When I run it in the interactive Python interpreter the dict is represented this way:

dict = {True: 'No'}

I understand that the values True and 1 are equal due to the type coercion because when comparing numeric types, the narrowed type is widened to the other type (boolean is a child of integer). So as I understood from the documentation, when we enter True == 1 Python converts True to 1 and compares them.

What I don't understand is why the True is selected as a key instead of 1.

I am missing something?

14
  • 9
    It's just the last key-value pair that wins. Since 1 == True, the second key overwrites the value for the first key. There is no reason to re-write the key for that operation however, only the value needs updating. Commented May 11, 2016 at 13:40
  • 13
    everyone stop answering this question! The OP is asking why True is kept as the key even though it keeps the value assigned to 1, this question is about "why is the mechanics of choosing the value different then choosing the key" Commented May 11, 2016 at 13:40
  • 7
    Why would it rewrite the key? Keys are immutable, True and 1 hash and compare equal, so they are equal, True was in there first, so True it is. If you swap the order of the dict-literal, putting key 1 first, it'll be 1. When a new item is supplied, if it is already represented in the dict (and it is, since True and 1 are the same), it overwrites the value - standard dict behavior. But it shouldn't overwrite the key, that makes no sense. Commented May 11, 2016 at 13:44
  • 10
    @Muposat: there is nothing 'stupid' about what is being done here, lets keep this constructive and not imply something about the programmer. Commented May 11, 2016 at 13:54
  • 3
    Python dictionary are unordered key: value but when constructed, they are processed in order @dwanderson. That's what you wanted to say? @Muposat this is a question that came next to an other question asked about why True and 1 are mapped to True and I answered that question, so some programmers was confronted to that. And I was wondering why python 3 made this choice of the True value. The only question that is stupid is the one we don't ask. Thanks for everyone's helping me to understand Commented May 11, 2016 at 15:53

6 Answers 6

43

Dictionaries are implemented as hash tables and there are two important concepts when adding keys/values here: hashing and equality.

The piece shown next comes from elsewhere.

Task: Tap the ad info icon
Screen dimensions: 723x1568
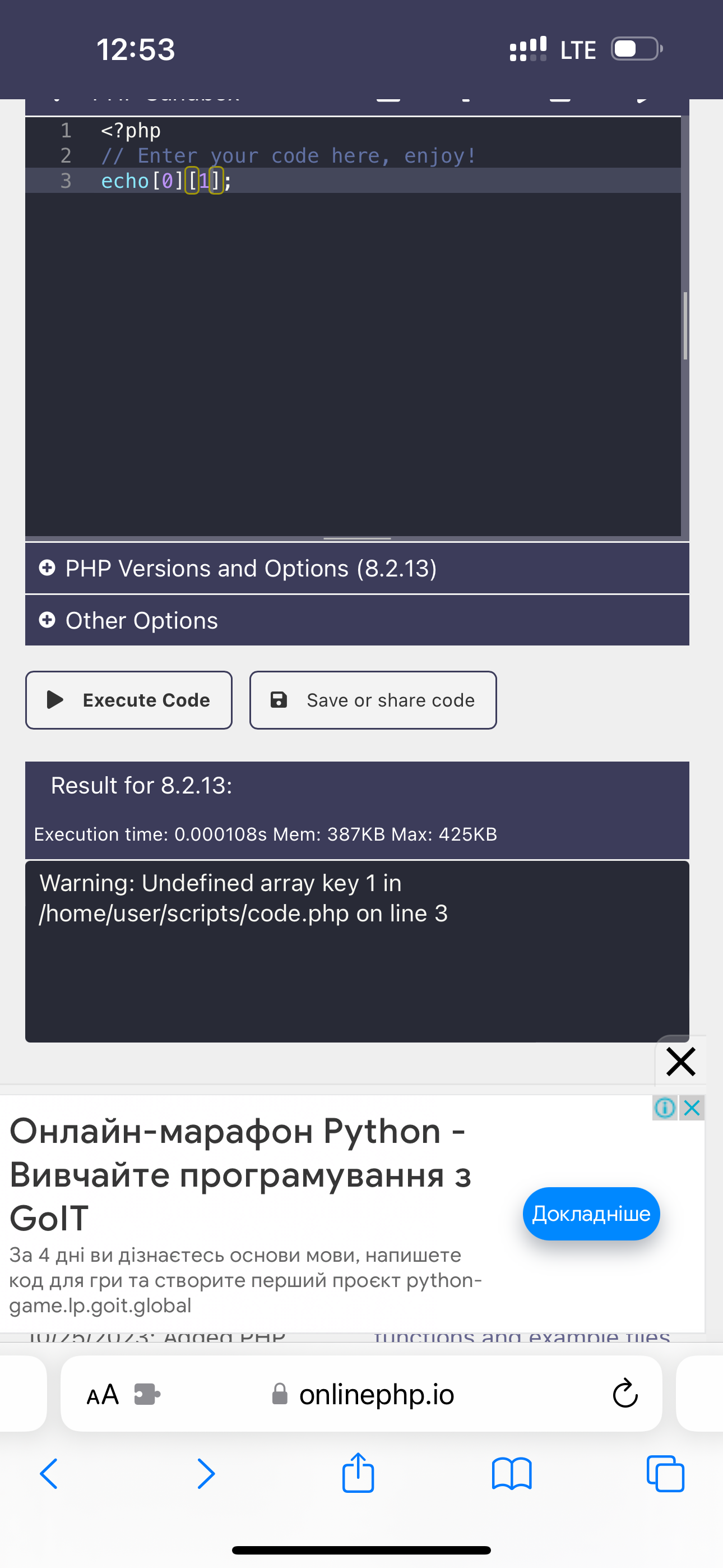Action: tap(665, 1108)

To insert a particular key/value, Python first computes the hash value of the key. This hash value is used to determine the row of the table where Python should first attempt to put the key/value.

If the row of the hash table is empty, great: the new key/value can inserted into the dictionary, filling the empty row.

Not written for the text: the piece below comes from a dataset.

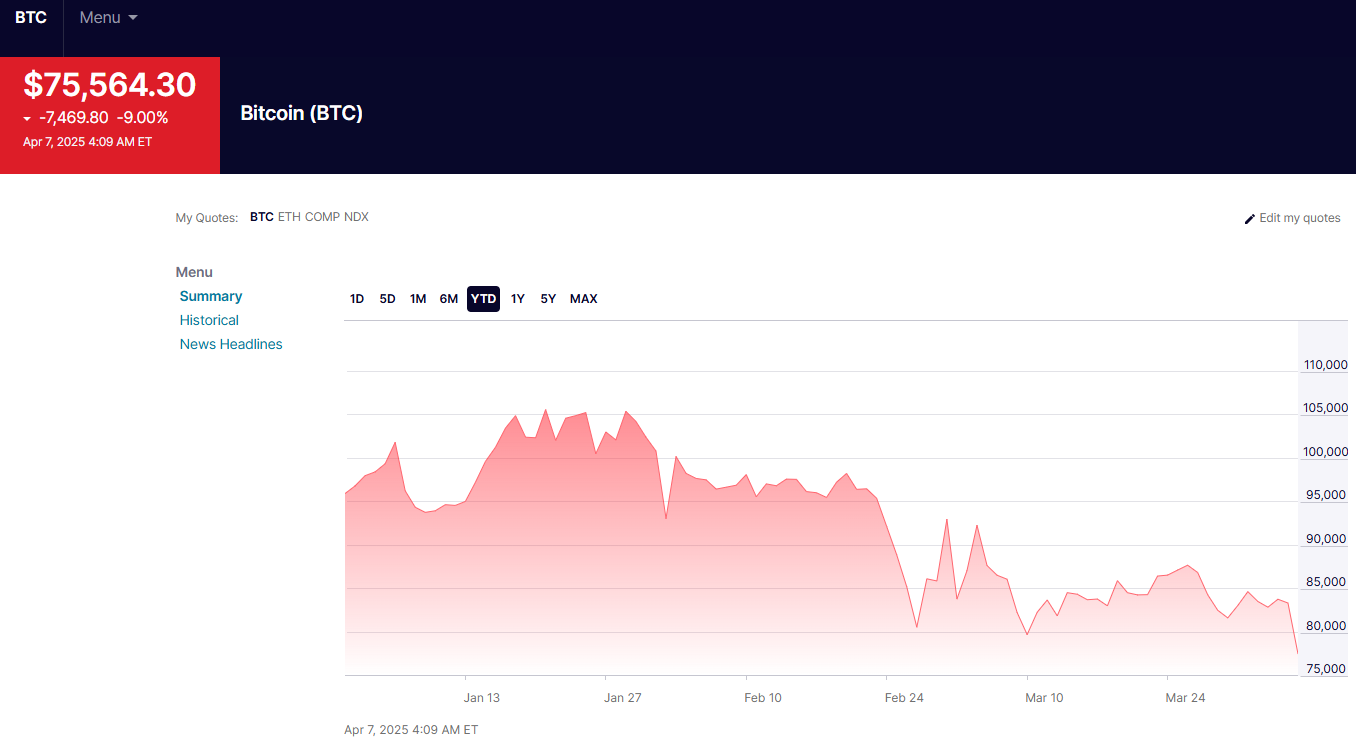
Task: Click the BTC label in top bar
Action: (x=31, y=18)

However, if there's already something in that row, Python needs to test the keys for equality. If the keys are equal (using ==) then they're deemed to be the same key and Python just needs to update the corresponding value on that row.

(If the keys are not equal Python looks at other rows in the table until it finds the key or reaches an empty row, but that's not relevant for this question.)


When you write {True: 'yes', 1: 'No'}, you are telling Python to create a new dictionary and then fill it with two key/value pairs. These are processed left to right: True: 'yes' then 1: 'No'.

We have hash(True) equals 1. The key True goes in at row 1 in the hash table and the string 'yes' is its value.

For the next pair, Python sees that hash(1) is also 1 and so looks at row 1 of the table. There's something already there, so now Python checks the keys for equality. We have 1 == True so 1 is deemed to be the same key as True and so its corresponding value is changed to the string 'No'.

This results in a dictionary with one entry: {True: 'No'}.


If you want to peer at the guts of CPython 3.5 to see what creating a dictionary looks below the surface-Python level, here's more detail.

  • The Python code {True: 'yes', 1: 'No'} is parsed into tokens and given to the compiler. Given the syntax, Python knows that a dictionary must be created using the values inside the braces. Byte code to load the four values onto the virtual machine's stack (LOAD_CONST) and then build the dictionary (BUILD_MAP) is queued up.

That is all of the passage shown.